Rowe’s connection to yoga came about quite by accident. She initially believed she wanted to be a massage therapist.  

She was working at a university in Connecticut when she got a job at a New York State University and moved to New Paltz, New York. She had planned to study massage therapy while there.  

“I could have sworn there was a massage therapy school there but there wasn’t,” she said. She began taking yoga classes and was hooked from the start.

Her personal yoga practice came out of Kripalu and Iyengar teachings and initially she taught a blend of the two. But in the last 15 years it has become “Linda yoga” as she made it her own, she said.

In addition to her six-day-a-week online and in-person classes, she has taught at other locations such as Cary Medical Center in Caribou, The Quest Center (a martial arts studio in Presque Isle.), several area schools, the Orient town office and at Loring Job Corps.

Additionally, Rowe is a Level II Reiki practitioner, a Thai Yoga bodyworker and is in her final semester of study at a Boston-based Ayurvedic doctor program.  

Ayurveda is a personalized approach to prevention. It focuses on guiding people to a deeper level of self-awareness and pays particular attention to digestion and daily and seasonal routines, Rowe said.

The Ayurveda aspect of her business is slow in coming, because it means people have to change things about how they think and eat, she said, adding that it has a powerful healing ability.  

She offers tools to help manage stress and improve the body that make everyday movements feel easier. Ayurveda and yoga together are a powerhouse, she said. 

“You are more aware of what you are feeling, digestion can be impacted, anxiety is impacted, blood pressure, heart rate,” she said. “The body and the mind will respond.”

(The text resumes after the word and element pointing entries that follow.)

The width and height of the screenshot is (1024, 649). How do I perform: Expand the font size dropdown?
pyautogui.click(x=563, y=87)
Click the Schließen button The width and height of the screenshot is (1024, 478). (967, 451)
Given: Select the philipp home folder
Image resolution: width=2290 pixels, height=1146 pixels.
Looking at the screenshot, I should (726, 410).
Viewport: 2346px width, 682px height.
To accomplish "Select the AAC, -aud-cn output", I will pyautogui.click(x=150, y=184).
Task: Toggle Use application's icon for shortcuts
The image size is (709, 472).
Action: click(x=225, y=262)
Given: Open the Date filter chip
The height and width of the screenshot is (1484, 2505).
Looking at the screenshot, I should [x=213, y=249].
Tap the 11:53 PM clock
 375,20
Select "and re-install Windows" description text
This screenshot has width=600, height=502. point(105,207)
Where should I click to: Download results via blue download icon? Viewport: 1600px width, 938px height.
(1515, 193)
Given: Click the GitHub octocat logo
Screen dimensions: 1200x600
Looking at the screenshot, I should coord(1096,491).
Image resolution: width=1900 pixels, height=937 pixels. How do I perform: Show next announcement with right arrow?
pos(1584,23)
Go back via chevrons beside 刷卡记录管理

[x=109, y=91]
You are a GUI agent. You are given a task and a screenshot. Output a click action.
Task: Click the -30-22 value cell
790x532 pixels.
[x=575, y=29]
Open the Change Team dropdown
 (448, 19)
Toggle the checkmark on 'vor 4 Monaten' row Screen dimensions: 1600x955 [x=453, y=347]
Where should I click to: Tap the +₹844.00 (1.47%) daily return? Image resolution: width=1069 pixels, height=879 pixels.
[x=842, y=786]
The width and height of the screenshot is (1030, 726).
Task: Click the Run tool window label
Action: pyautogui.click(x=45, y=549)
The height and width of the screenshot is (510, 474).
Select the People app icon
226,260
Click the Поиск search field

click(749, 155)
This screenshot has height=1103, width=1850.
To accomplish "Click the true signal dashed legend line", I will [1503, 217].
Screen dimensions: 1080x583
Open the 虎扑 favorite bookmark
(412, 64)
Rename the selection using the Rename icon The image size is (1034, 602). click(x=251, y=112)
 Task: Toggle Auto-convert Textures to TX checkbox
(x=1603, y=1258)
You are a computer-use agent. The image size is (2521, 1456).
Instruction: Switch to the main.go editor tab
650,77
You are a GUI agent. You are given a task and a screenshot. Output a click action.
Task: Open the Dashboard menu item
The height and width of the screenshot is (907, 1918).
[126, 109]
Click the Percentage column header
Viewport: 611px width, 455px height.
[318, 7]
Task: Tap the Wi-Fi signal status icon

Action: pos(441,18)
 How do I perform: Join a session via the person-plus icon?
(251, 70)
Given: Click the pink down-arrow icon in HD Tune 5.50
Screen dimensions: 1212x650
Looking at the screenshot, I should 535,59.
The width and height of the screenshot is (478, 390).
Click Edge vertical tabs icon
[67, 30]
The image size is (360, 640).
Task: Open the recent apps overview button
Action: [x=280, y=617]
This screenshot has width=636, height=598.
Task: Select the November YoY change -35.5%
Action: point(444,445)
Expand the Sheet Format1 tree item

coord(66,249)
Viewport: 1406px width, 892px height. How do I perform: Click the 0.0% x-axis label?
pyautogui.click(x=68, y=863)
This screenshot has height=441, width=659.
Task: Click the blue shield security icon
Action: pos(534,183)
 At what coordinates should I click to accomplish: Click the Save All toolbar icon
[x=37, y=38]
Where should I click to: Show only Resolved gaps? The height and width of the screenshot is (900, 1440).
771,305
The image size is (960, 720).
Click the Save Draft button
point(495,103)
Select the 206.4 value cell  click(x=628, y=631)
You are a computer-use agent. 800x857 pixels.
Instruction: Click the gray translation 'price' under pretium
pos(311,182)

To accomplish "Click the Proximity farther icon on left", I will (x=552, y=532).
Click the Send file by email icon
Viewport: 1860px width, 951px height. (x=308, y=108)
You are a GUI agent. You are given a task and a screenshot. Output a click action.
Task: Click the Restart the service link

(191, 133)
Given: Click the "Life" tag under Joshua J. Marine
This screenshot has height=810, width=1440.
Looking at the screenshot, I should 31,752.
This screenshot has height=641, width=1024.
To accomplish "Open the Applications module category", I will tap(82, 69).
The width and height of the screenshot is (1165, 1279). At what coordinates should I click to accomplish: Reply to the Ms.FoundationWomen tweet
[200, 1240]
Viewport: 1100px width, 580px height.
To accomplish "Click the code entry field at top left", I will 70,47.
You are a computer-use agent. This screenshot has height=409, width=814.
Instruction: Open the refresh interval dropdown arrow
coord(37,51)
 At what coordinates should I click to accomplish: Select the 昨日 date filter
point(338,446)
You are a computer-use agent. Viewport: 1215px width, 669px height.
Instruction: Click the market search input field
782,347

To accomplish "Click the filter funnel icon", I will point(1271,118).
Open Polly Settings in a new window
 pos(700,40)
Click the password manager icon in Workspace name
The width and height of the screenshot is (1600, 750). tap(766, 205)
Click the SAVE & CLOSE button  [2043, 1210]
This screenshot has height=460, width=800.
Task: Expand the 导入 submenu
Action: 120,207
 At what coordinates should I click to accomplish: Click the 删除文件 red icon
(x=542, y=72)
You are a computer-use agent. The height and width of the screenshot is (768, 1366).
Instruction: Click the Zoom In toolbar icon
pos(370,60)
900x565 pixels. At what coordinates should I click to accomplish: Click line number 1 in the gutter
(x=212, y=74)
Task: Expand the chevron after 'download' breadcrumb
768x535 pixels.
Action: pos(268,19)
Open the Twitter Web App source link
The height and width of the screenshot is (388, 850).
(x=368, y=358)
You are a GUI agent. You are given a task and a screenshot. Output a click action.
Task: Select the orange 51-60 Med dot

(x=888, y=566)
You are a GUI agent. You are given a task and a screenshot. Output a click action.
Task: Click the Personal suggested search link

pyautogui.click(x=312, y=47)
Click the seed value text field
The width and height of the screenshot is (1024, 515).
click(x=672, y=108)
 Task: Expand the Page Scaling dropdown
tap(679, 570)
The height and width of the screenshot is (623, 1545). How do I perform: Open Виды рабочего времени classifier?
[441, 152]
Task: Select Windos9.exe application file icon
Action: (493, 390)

Rowe offers private work at $55 an hour, a subscription at $55 a month for unlimited access to classes and recordings, a class card that is $72 for eight classes and is good for three months or individual classes at $15 a class. 

Rowe believes people come back because it works for them.

“The proof is in the practice,” Rowe said. “I create the space and they do the work themselves. I guide them and make sure they are going to be safe. It’s their time for themselves and I think it is a big part of my longevity here.”

Correction: An earlier version of this story misspelled the Santosha Yoga Room.